Like many people in this country, I have sometimes taken two or more prescription drugs at one time to treat different conditions. What I didn't realize, though, is that doctors lack a good way to predict how different drugs will interact. Stanford bioengineer Russ Altman, MD, PhD, and his colleagues are devising ways to use existing medical databases to suss out some of the more unexpected, and dangerous, interactions. The findings described in our release are alarming:
A widely used combination of two common medications may cause unexpected increases in blood glucose levels, according to a study conducted at the Stanford University School of Medicine, Vanderbilt University and Harvard Medical School. Researchers were surprised at the finding because neither of the two drugs -- one, an antidepressant marketed as Paxil, and the other, a cholesterol-lowering medication called Pravachol --has a similar effect alone.
The increase is more pronounced in people who are diabetic, and in whom the control of blood sugar levels is particularly important. It's also apparent in pre-diabetic laboratory mice exposed to both drugs. The researchers speculate that between 500,000 and 1 million people in this country may be taking the two medications simultaneously.
The research was published this morning in Clinical Pharmacology and Therapeutics.
The scientists used computerized data mining techniques to look for patterns in blood glucose levels in people taking the two drugs simultaneously. But when they found something interesting, graduate student and lead author Nick Tatonetti took the unusual (in the bioinformatics field) step of testing his theory in laboratory mice:
Although informatics models can provide novel insight and lead to fascinating new discoveries, I think it's important to acknowledge that they can only take you so far. At some point it becomes time to roll up your sleeves and head into the lab.

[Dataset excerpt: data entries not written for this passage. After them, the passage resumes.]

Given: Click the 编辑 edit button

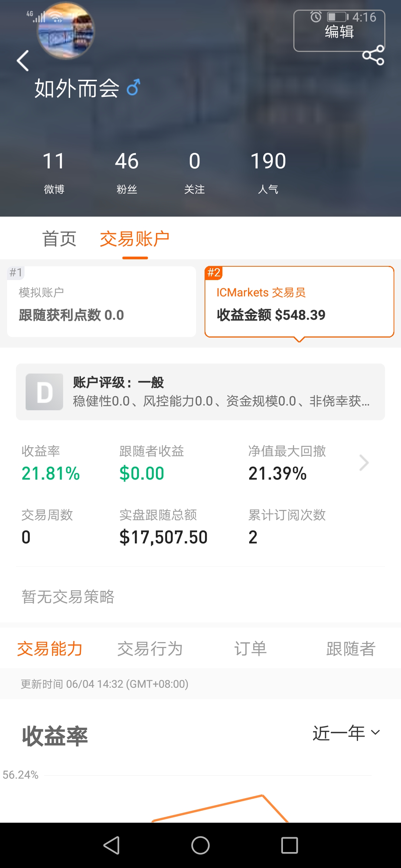Looking at the screenshot, I should click(339, 31).
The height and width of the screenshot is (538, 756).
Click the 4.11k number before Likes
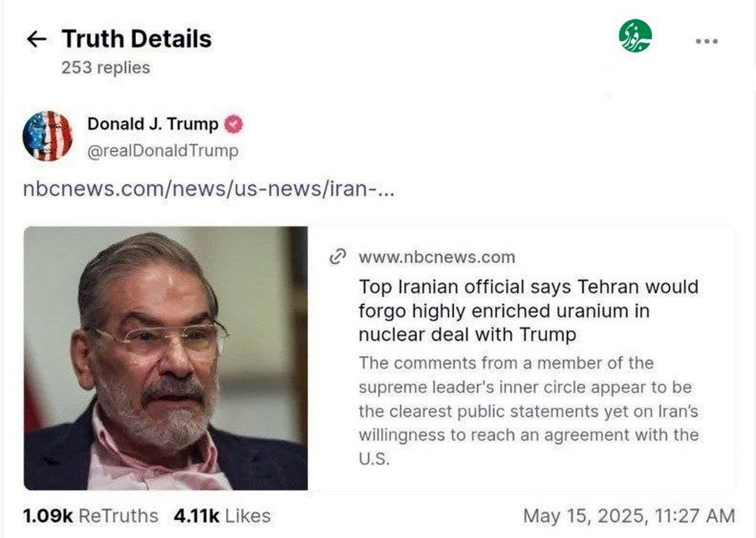[197, 516]
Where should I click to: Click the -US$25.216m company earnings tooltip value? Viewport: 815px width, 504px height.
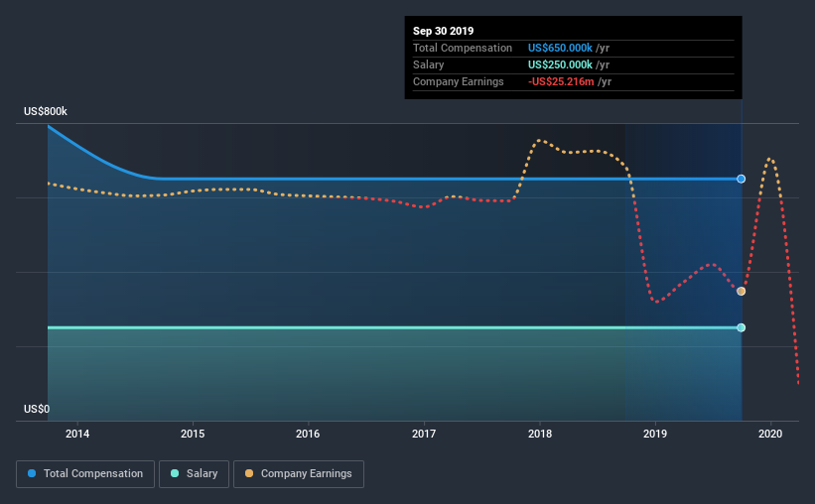point(561,81)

When I was measuring the fasting glucose levels in the combination therapy mice, I honestly couldn't believe the values that were coming out of the instrument. It was an incredibly exciting moment, and while I understand that many informatics researchers don't want to do wet lab work, there is nothing that beats that feeling of validating your own hypothesis in the lab.

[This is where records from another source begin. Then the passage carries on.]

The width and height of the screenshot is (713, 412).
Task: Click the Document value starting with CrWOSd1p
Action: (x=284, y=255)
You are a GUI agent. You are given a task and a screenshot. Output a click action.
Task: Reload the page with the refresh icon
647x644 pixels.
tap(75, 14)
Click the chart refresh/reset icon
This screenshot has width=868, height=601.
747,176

The work is an elegant example of how the emerging field of bioinformatics can influence public health, said Altman:
These kinds of drug interactions are almost certainly occurring all of the time, but, because they are not part of the approval process by the Food and Drug Administration, we can only learn about them after the drugs are on the market [...]. It's very exciting because we were led to this conclusion by mining data that already exists, but of which many people were skeptical. Physicians tend to think of electronic medical records as ways to better track data about single patients, but there's another really important component to them -- their utility in looking at population effects. The information is there to change health-care practice in a meaningful, substantial way.